Data section:
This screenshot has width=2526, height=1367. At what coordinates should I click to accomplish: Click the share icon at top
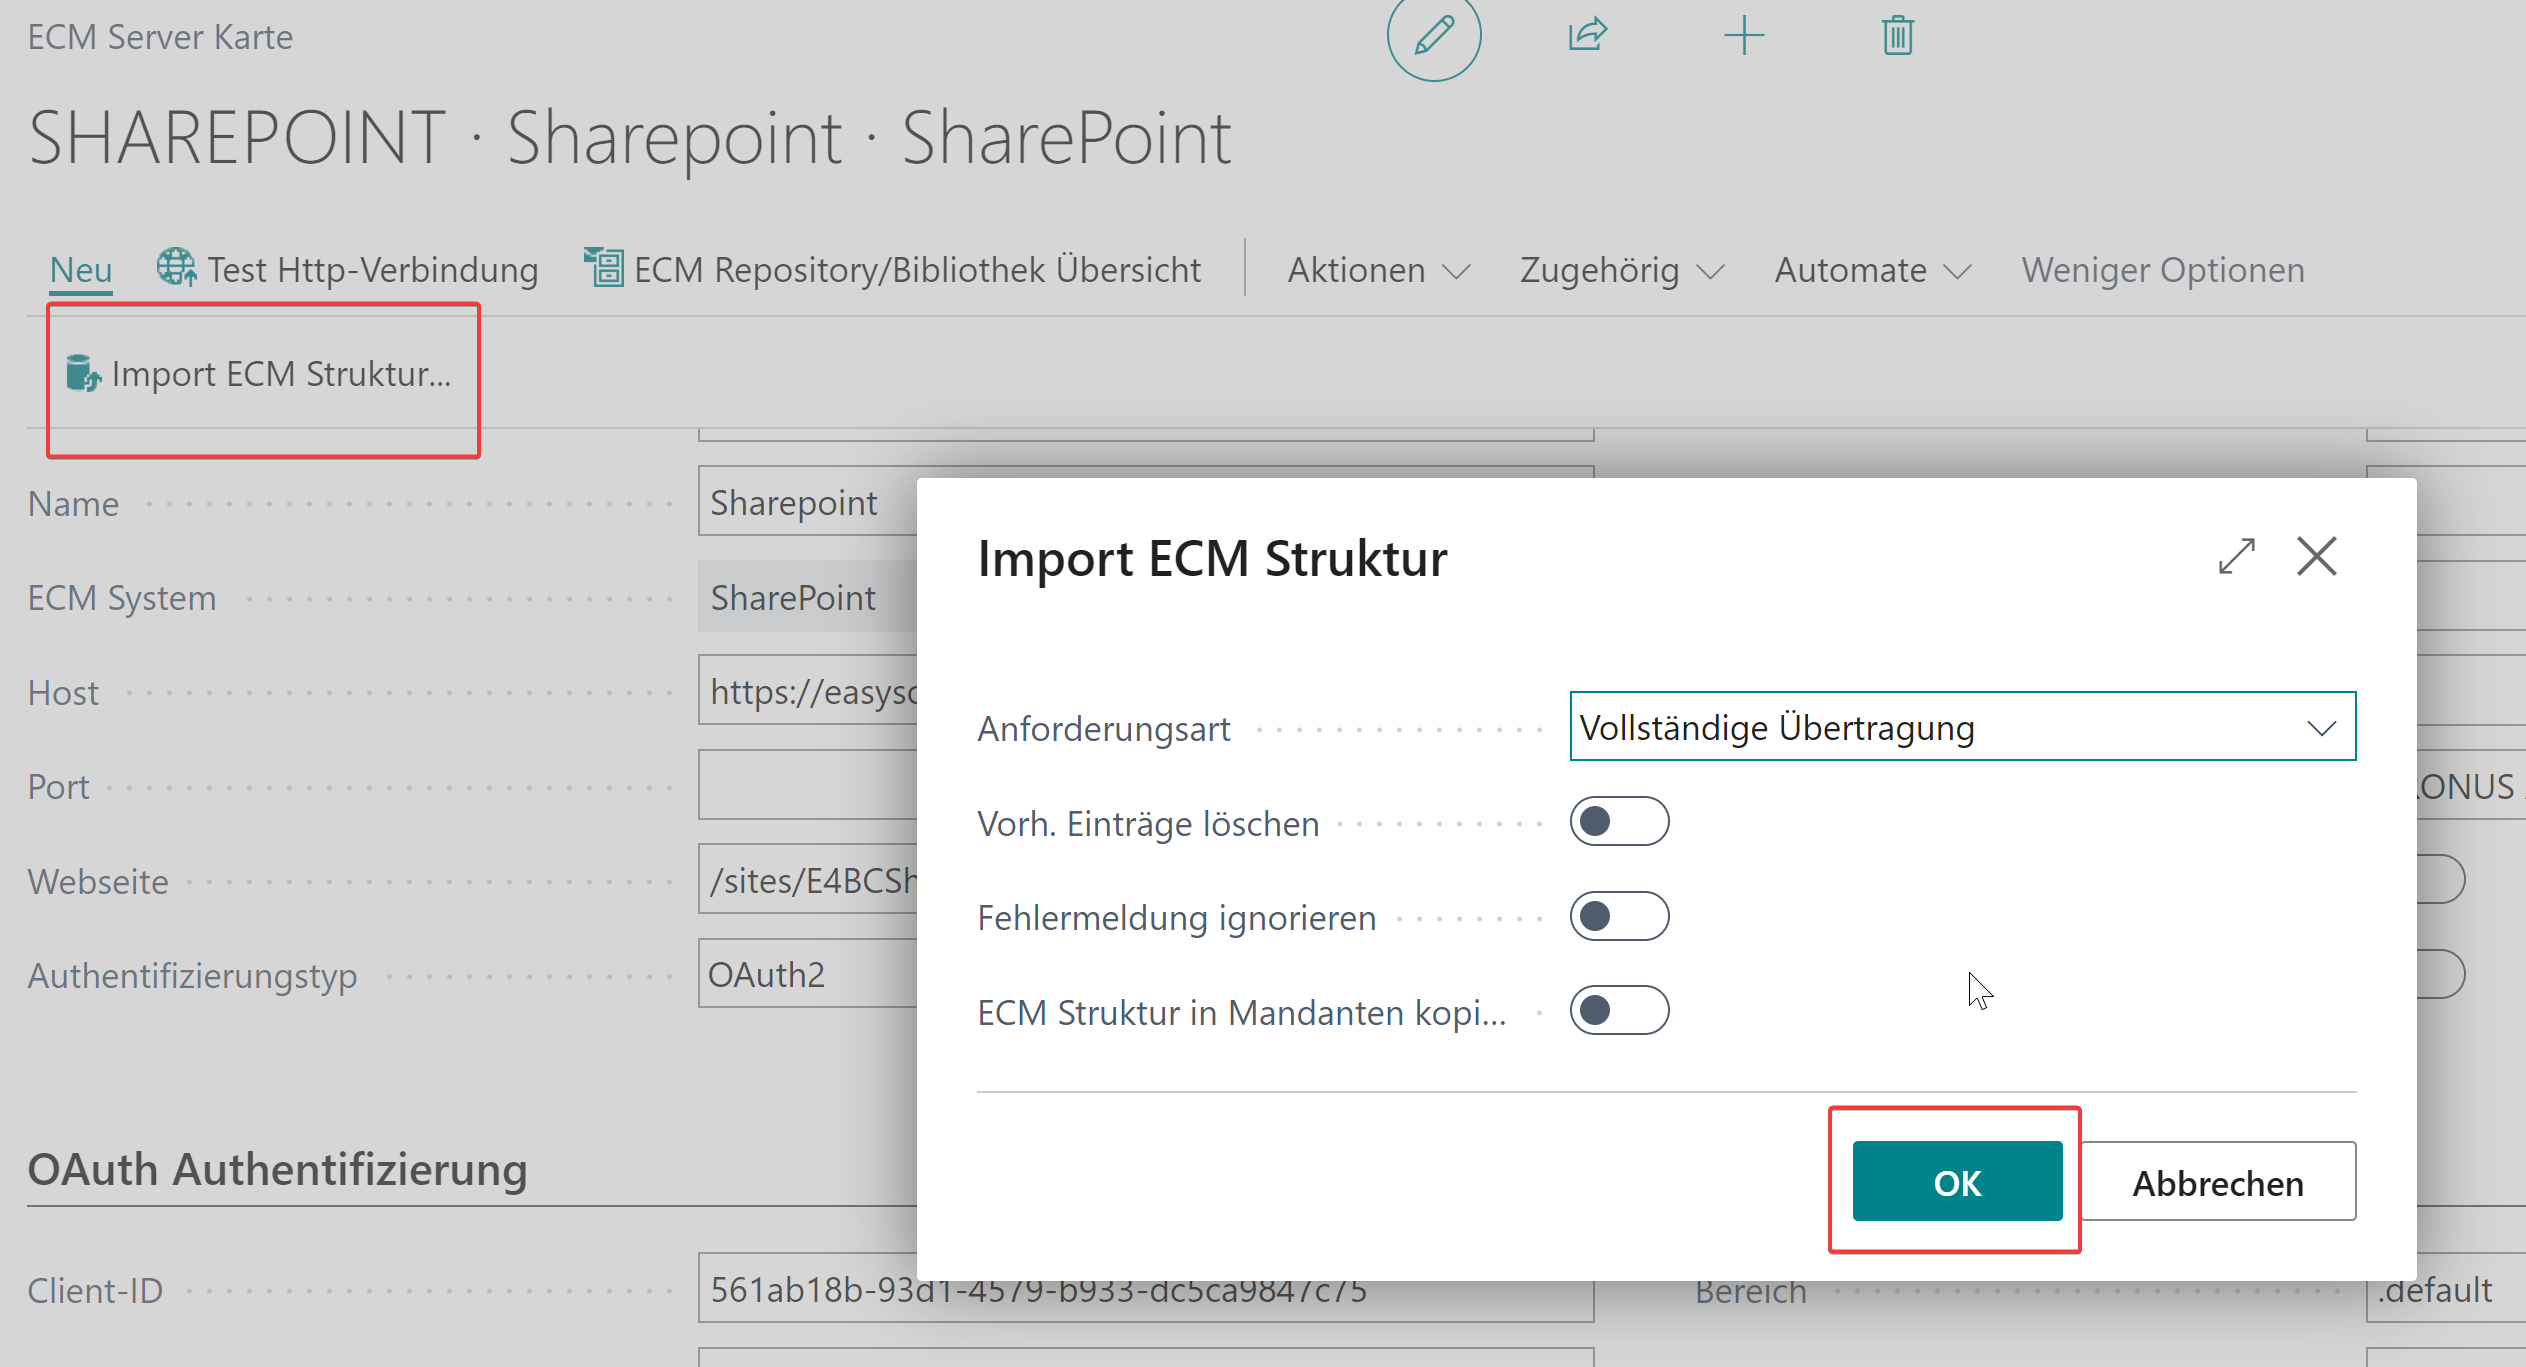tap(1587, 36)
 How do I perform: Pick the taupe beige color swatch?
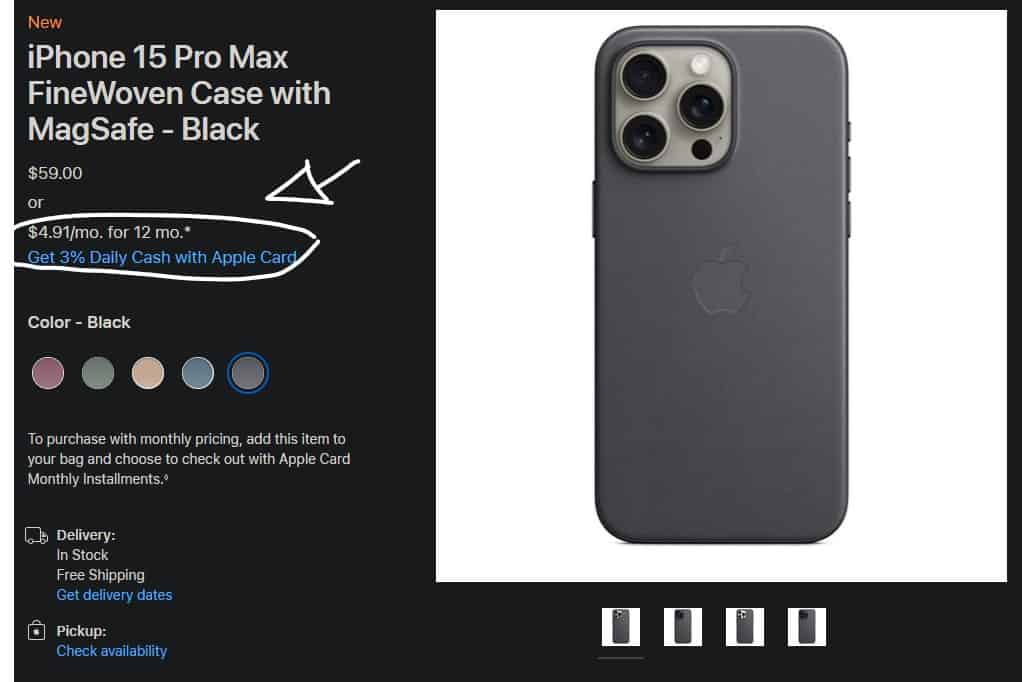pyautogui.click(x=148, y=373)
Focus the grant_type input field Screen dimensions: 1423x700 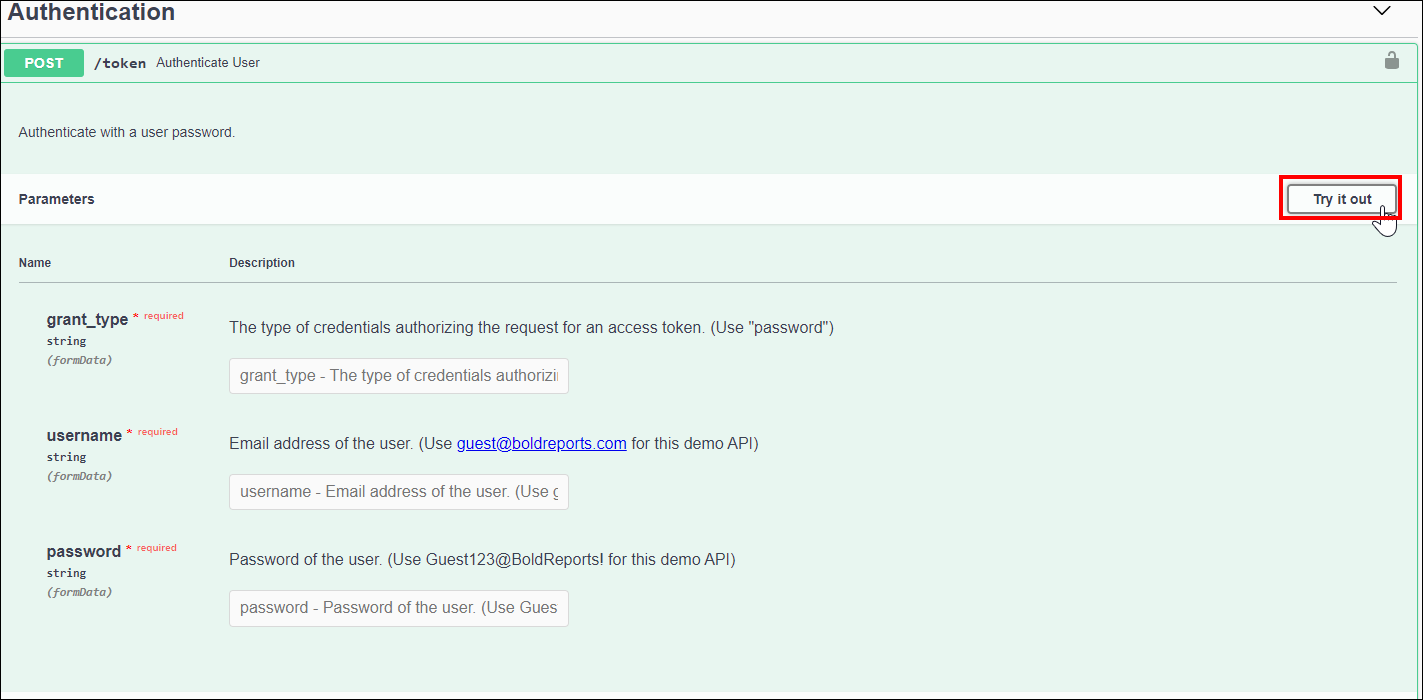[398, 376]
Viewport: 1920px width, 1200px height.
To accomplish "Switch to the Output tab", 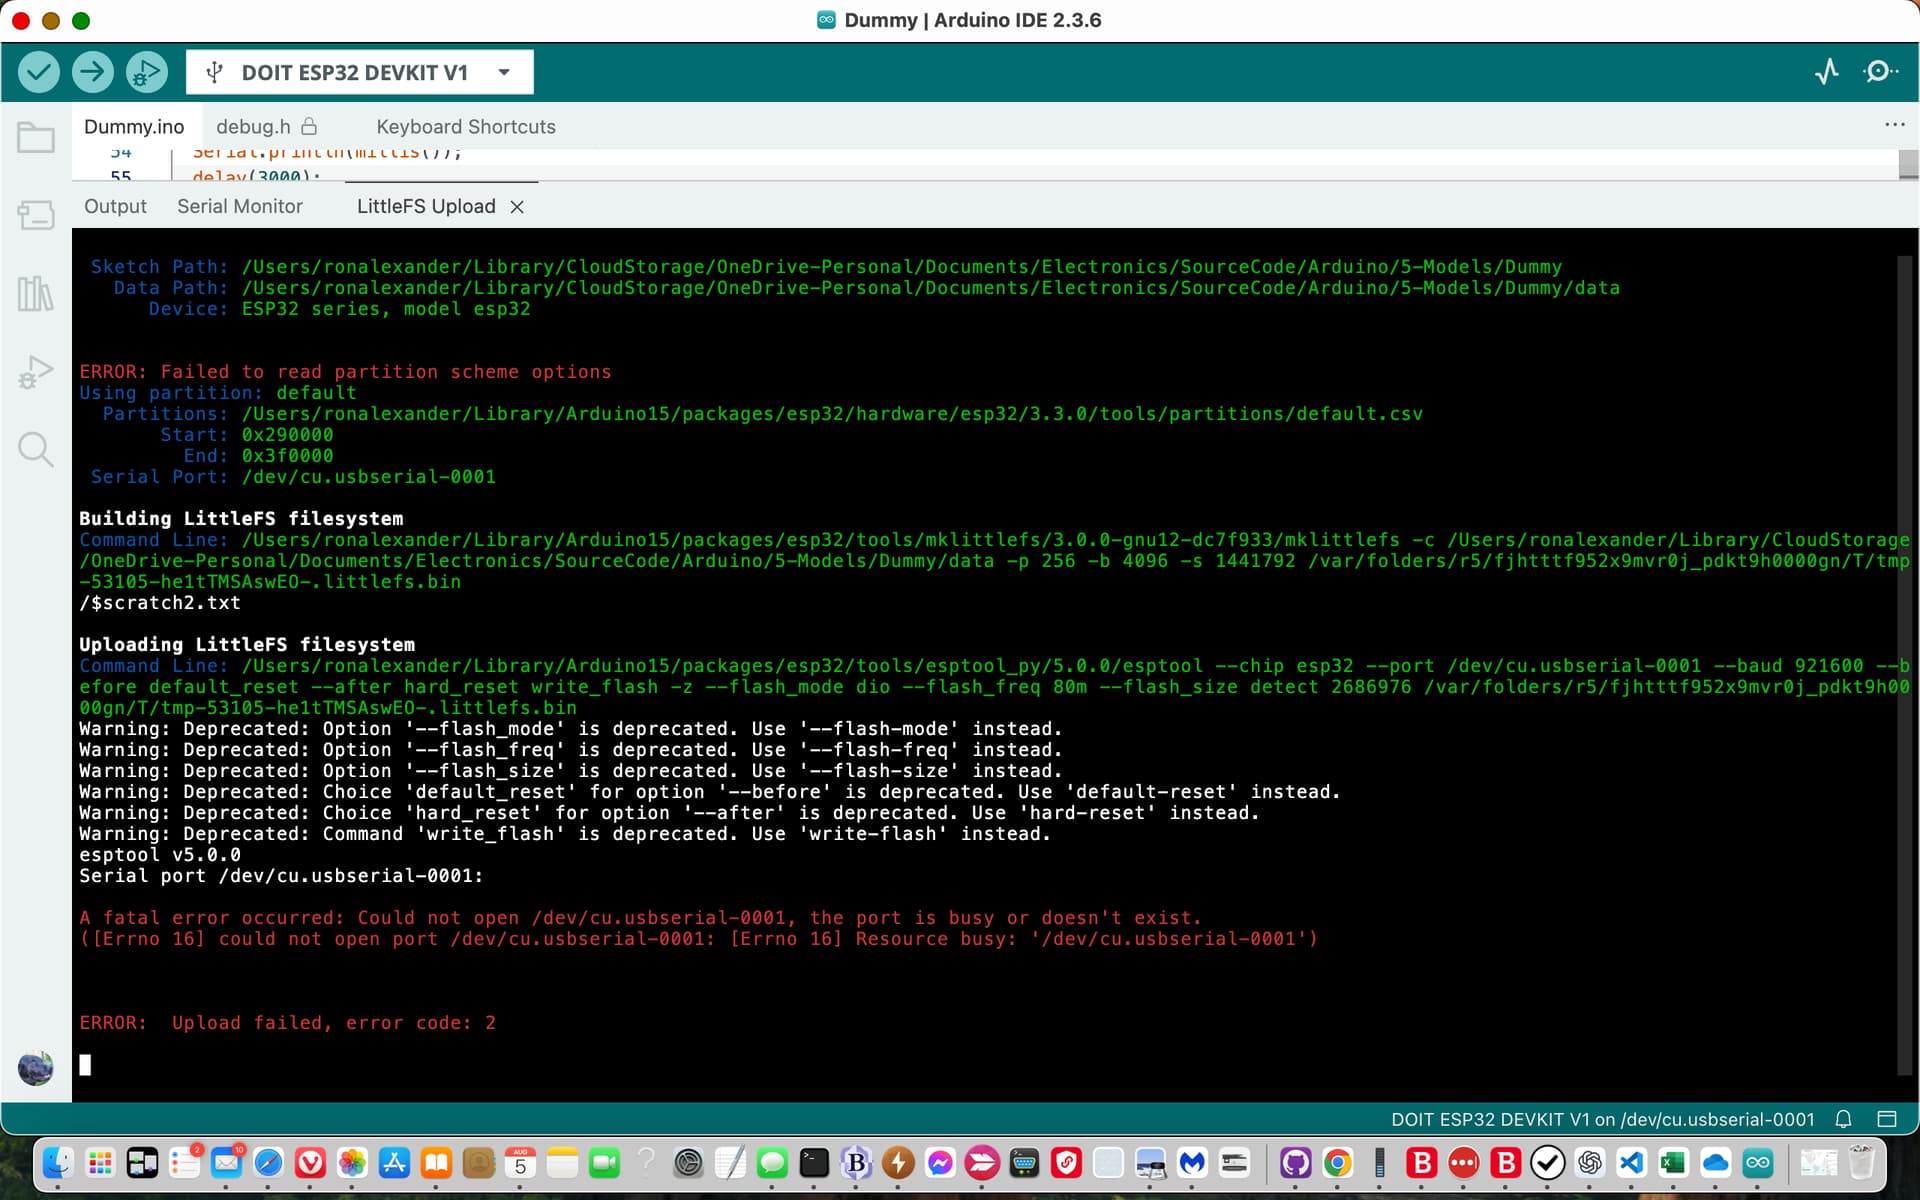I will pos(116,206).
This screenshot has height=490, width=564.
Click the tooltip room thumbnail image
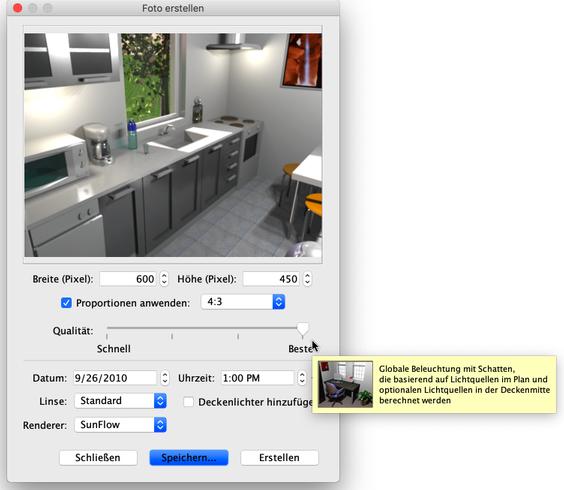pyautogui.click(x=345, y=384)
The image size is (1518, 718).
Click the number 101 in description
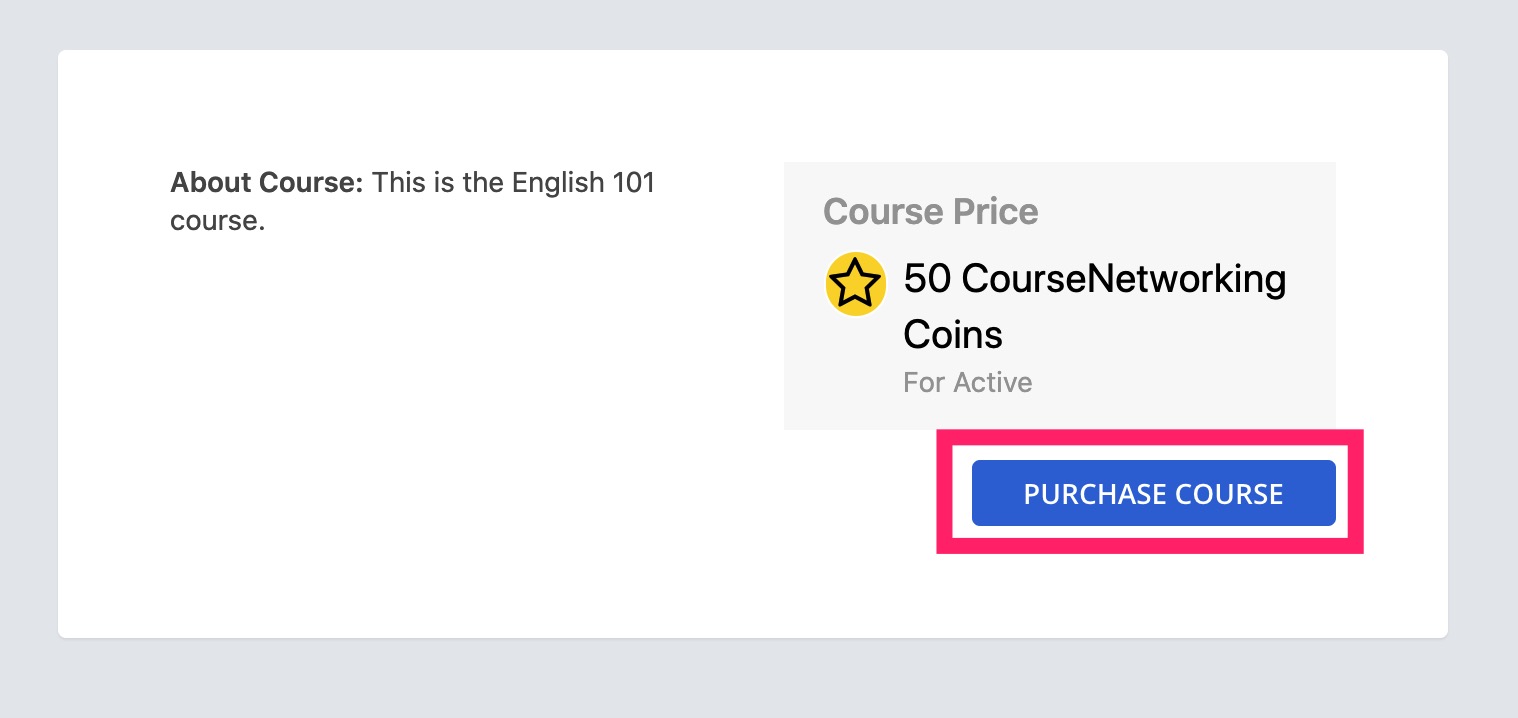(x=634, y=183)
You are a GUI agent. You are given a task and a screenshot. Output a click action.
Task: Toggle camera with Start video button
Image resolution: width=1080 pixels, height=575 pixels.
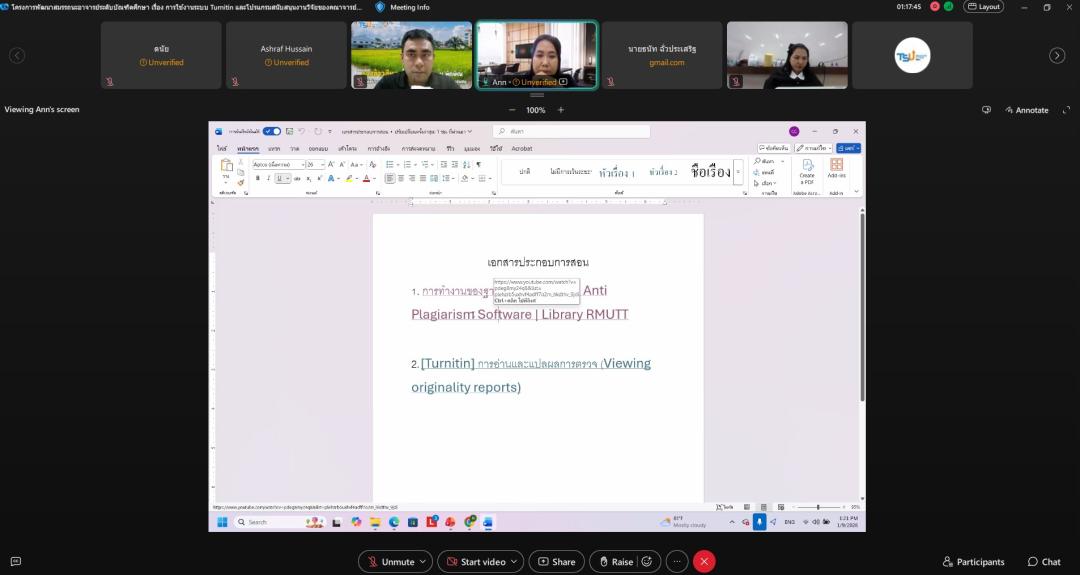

Directive:
Which lines of the items contain the string "width", counting case? Gather every such line and copy it out in full.

Final result:
This screenshot has width=2526, height=1367. At what coordinates should I click to accomplish: Click the share icon at top
Viewport: 1920px width, 1200px height.
This screenshot has height=490, width=564.
Image resolution: width=1080 pixels, height=575 pixels.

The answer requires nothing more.